Potential limitations of our analysis include the retrospective nature of data collection, limiting the ability to determine cause and effect. Also, due to the relatively low number of patients receiving consolidation, we were not able to assess the impact of BV maintenance therapy. However, we believe that the inclusion of patients from all age groups with no regard to co-morbidities represents real-world experience and can be considered the main strength of the current report.

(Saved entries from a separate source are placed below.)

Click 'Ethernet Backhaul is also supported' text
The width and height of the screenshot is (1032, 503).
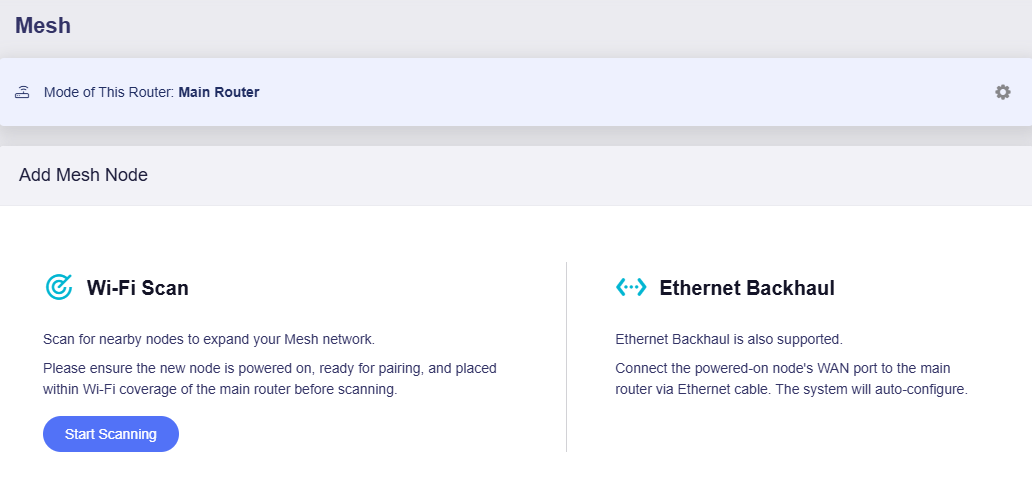point(729,340)
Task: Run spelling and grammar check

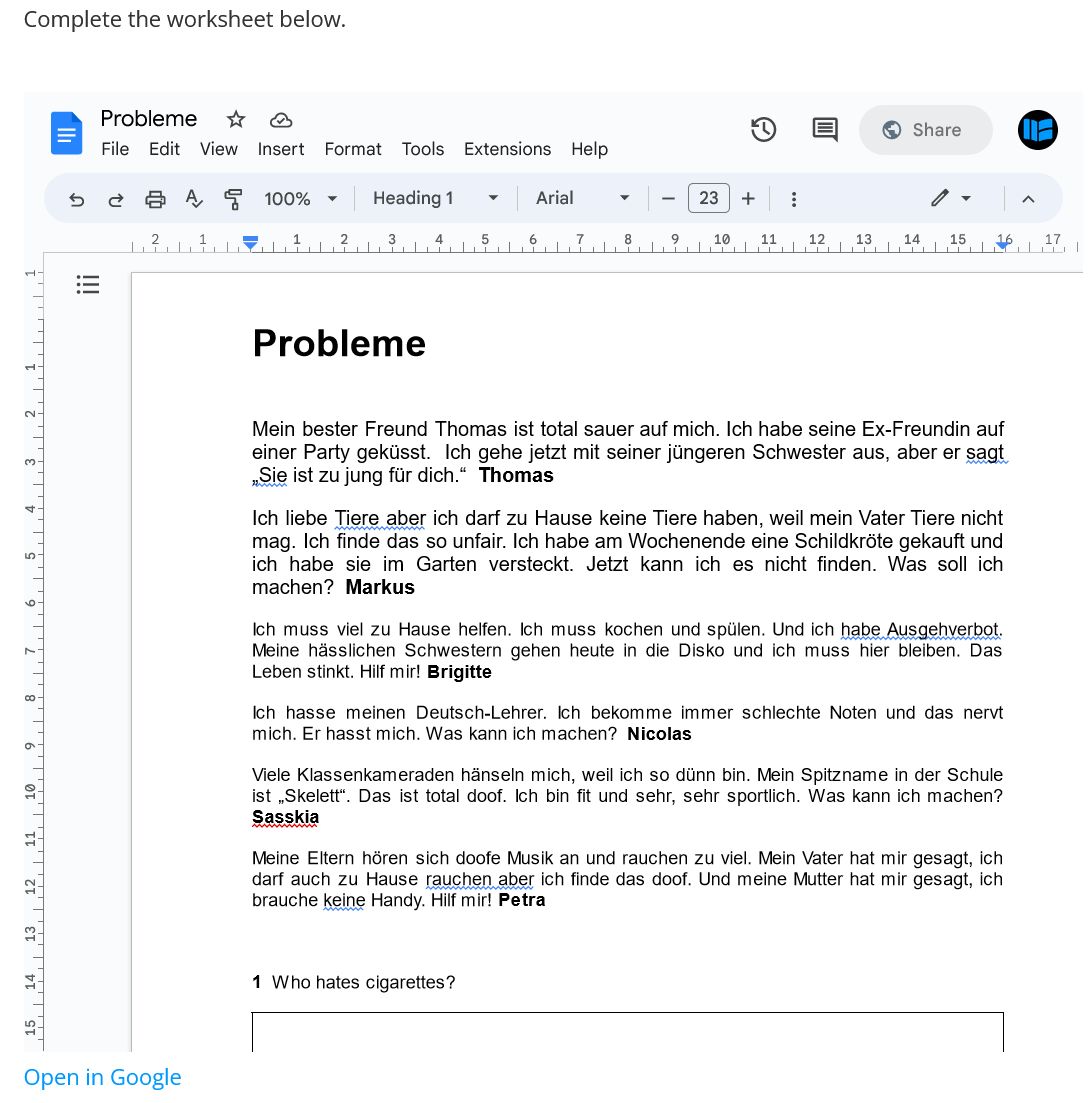Action: click(x=194, y=199)
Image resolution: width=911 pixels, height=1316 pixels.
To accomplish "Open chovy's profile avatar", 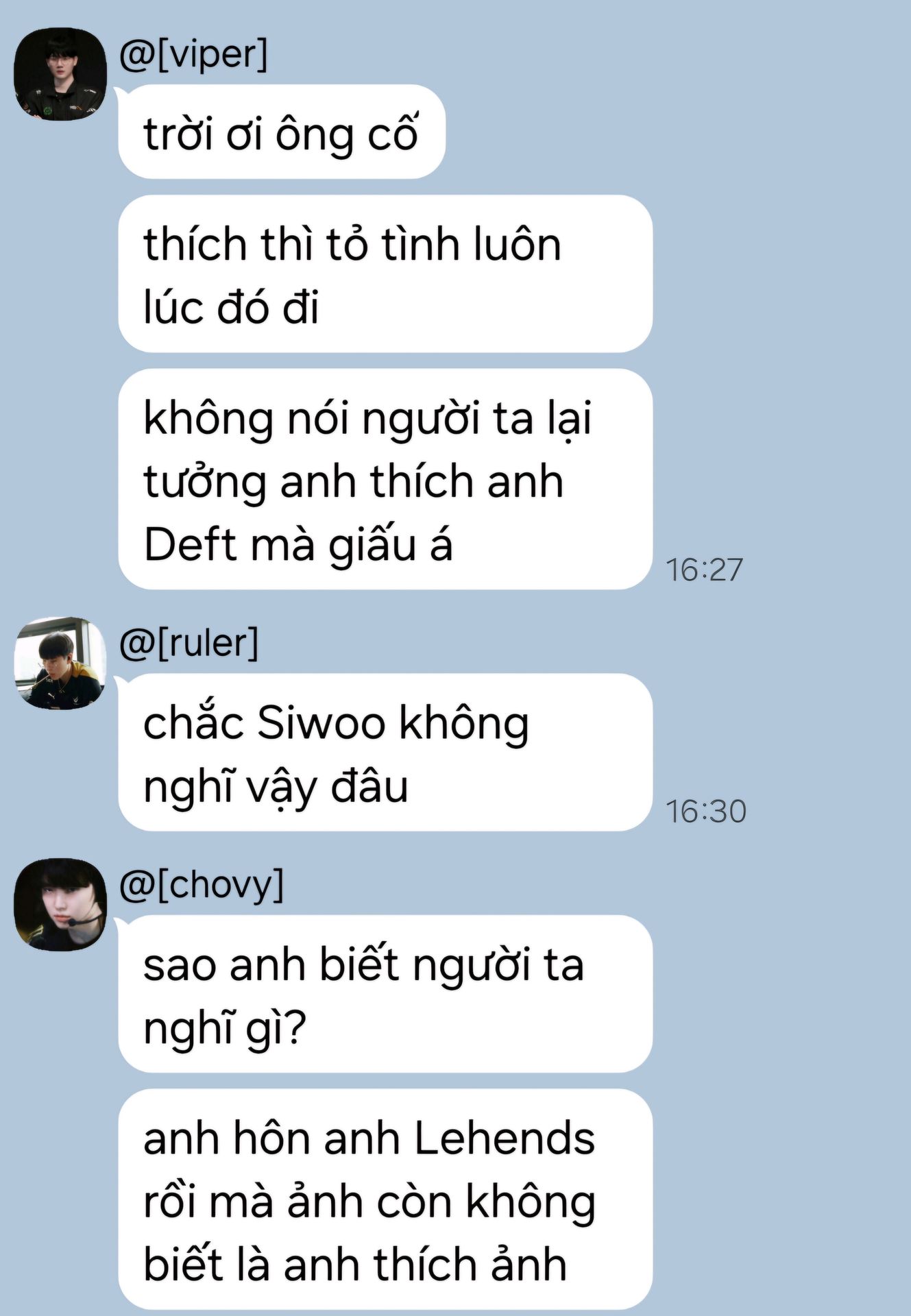I will coord(60,904).
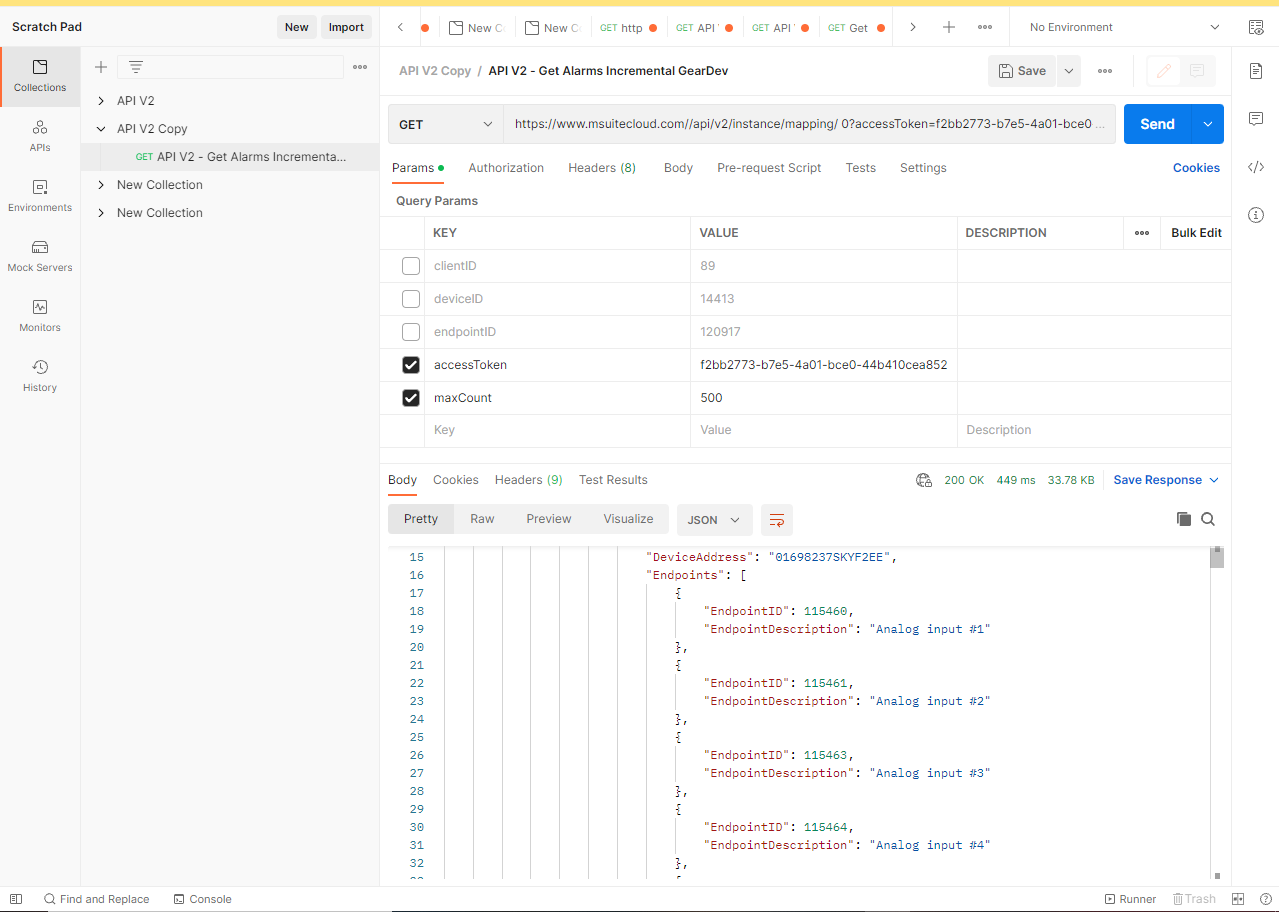Click the Cookies link
The height and width of the screenshot is (912, 1279).
click(x=1196, y=168)
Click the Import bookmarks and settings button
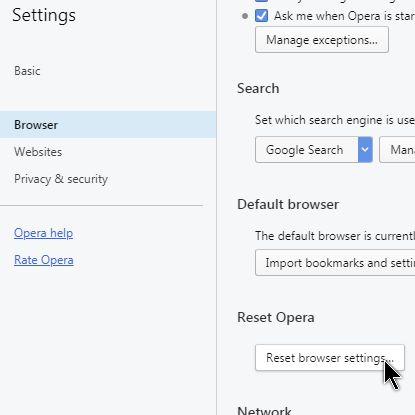Screen dimensions: 415x415 pyautogui.click(x=335, y=263)
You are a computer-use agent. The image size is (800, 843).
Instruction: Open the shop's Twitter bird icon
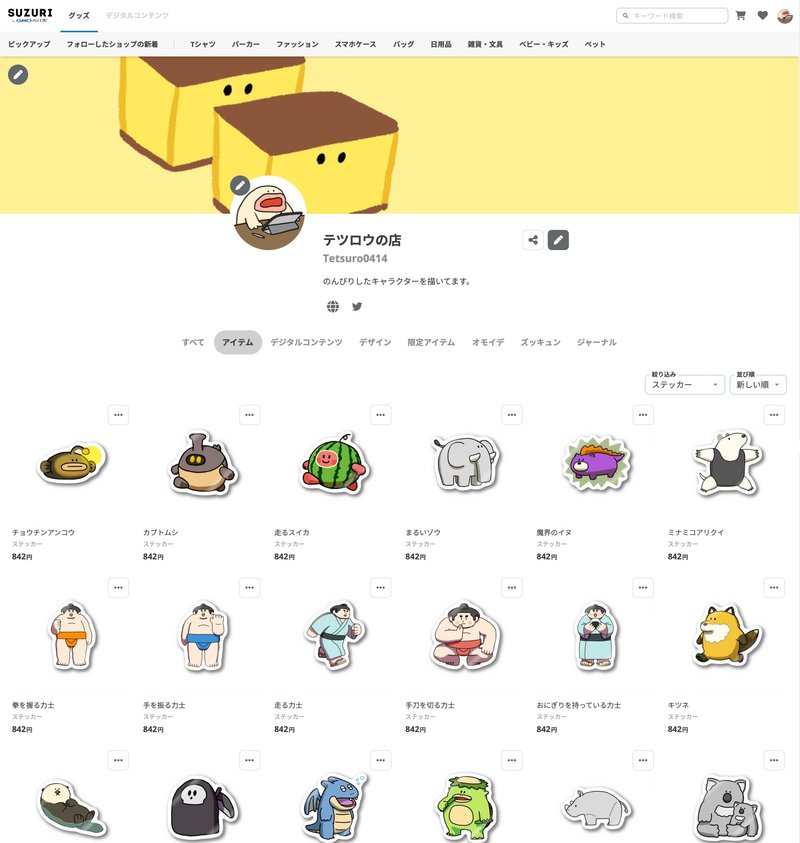coord(357,306)
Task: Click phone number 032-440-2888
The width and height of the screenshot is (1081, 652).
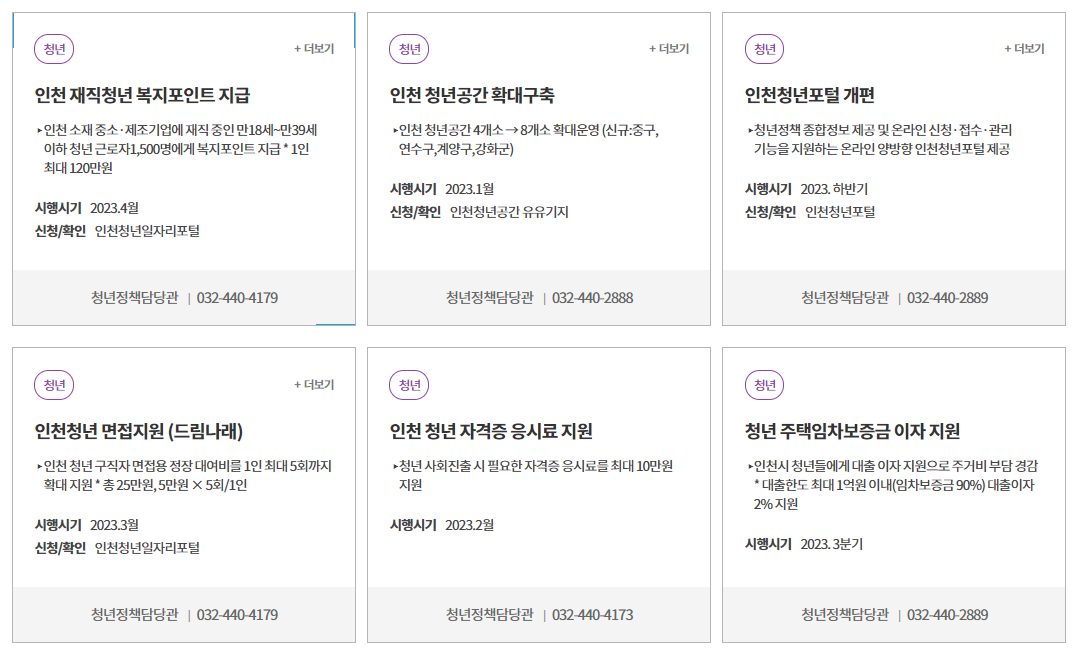Action: [x=592, y=298]
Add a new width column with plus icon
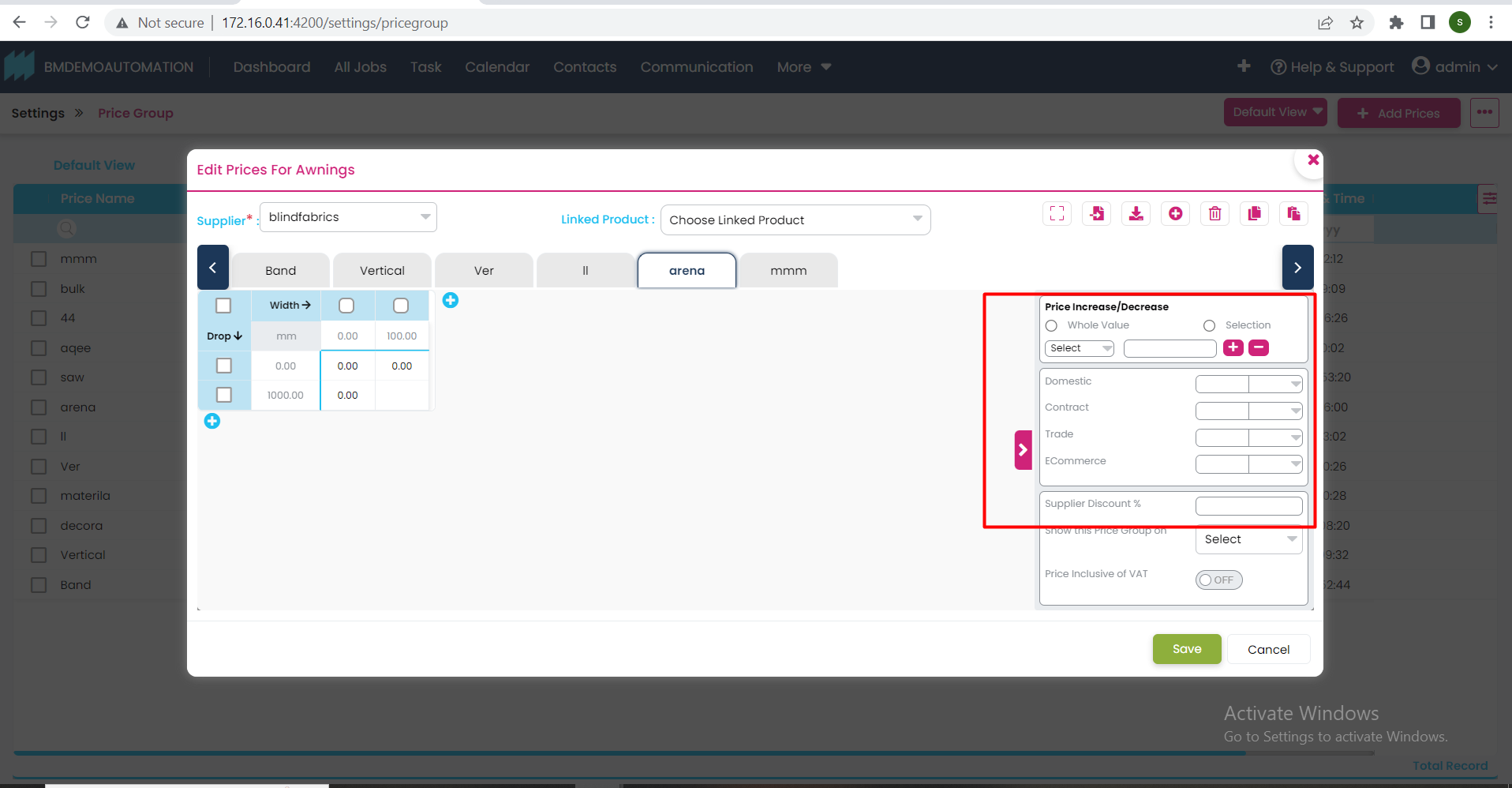Image resolution: width=1512 pixels, height=788 pixels. (451, 300)
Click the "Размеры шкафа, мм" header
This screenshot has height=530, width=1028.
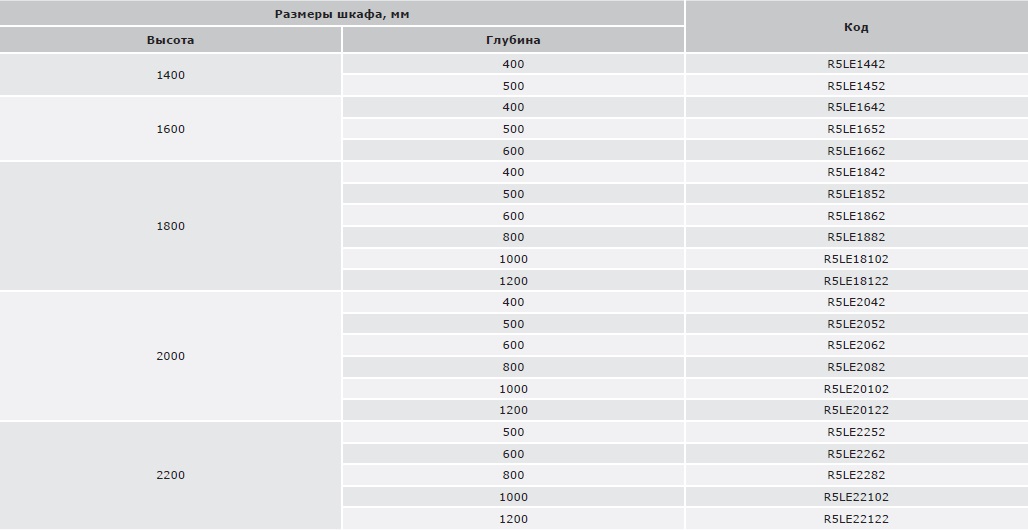click(x=342, y=13)
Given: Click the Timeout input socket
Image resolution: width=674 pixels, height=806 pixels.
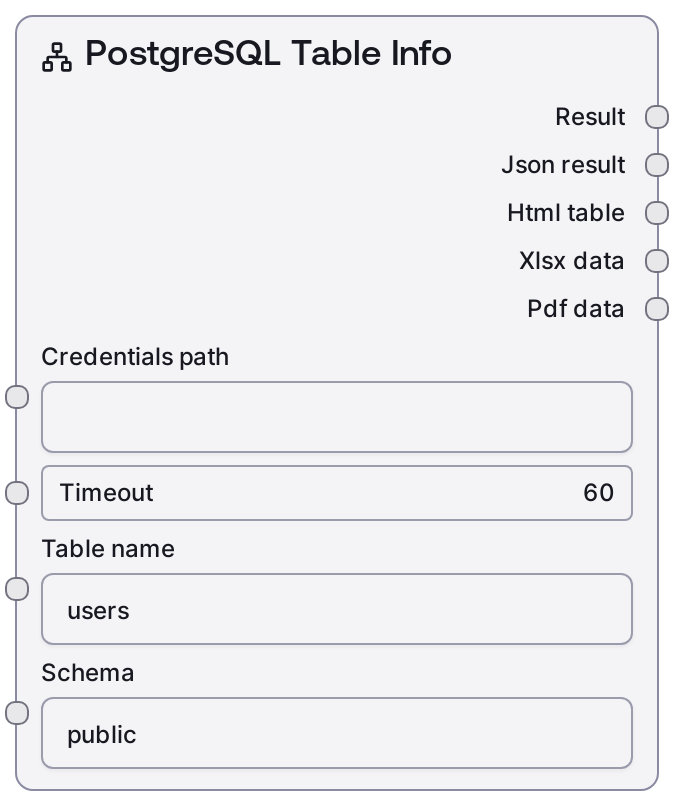Looking at the screenshot, I should (18, 493).
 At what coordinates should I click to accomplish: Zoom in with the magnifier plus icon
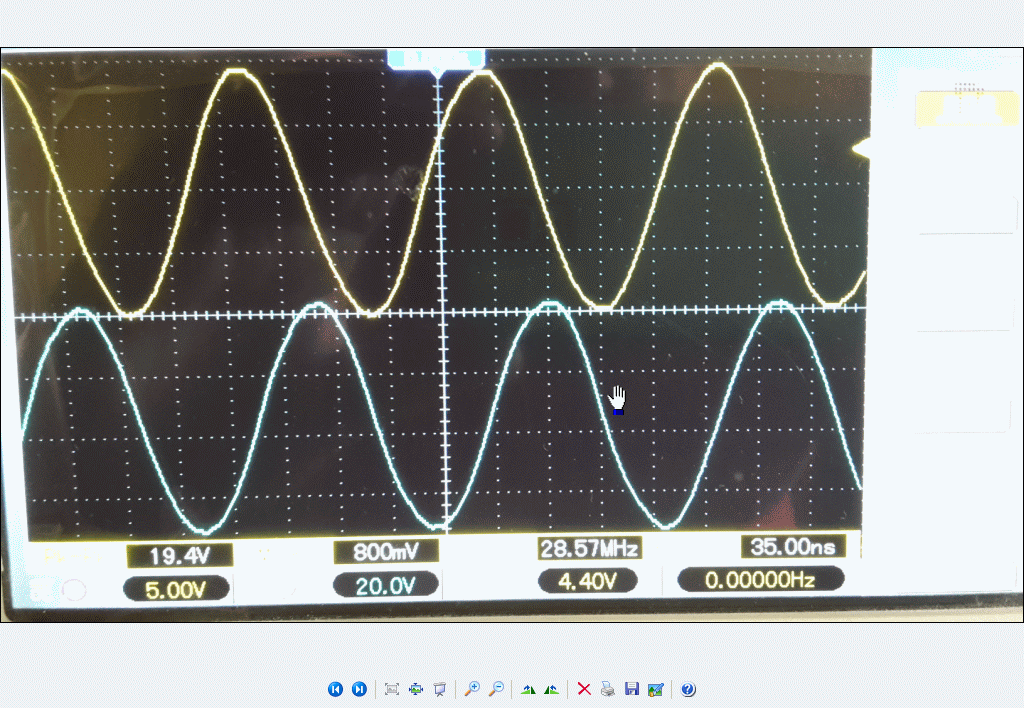472,689
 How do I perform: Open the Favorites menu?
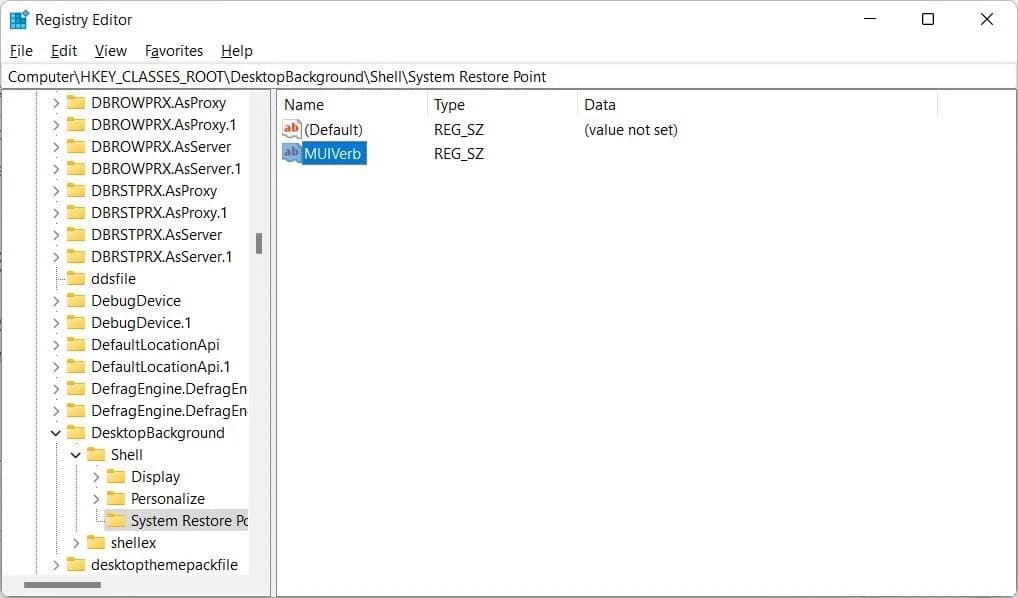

The treatment paradigm of relapsed and refractory cHL has changed with the availability of BV and checkpoint inhibitors. With the successful introduction of these novel agents into salvage therapy, there will be another shift in treatment, with these agents being incorporated into first-line regimens in the future. Also, the indication of radiation therapy has already been significantly reduced. The use of the BV + B regimen as a bridge to AHSCT in relapsed or refractory cHL patients can be an outstanding example of this process. BV + B is a promising, highly active salvage option with a manageable toxicity profile and a potential for long-term disease control. Complemented by AHSCT, BV + B regimen has the potential to considerably improve the outcome of cHL patients progressing after first-line therapy. The comparison of BV + B with other salvage regimens demands prospective analysis.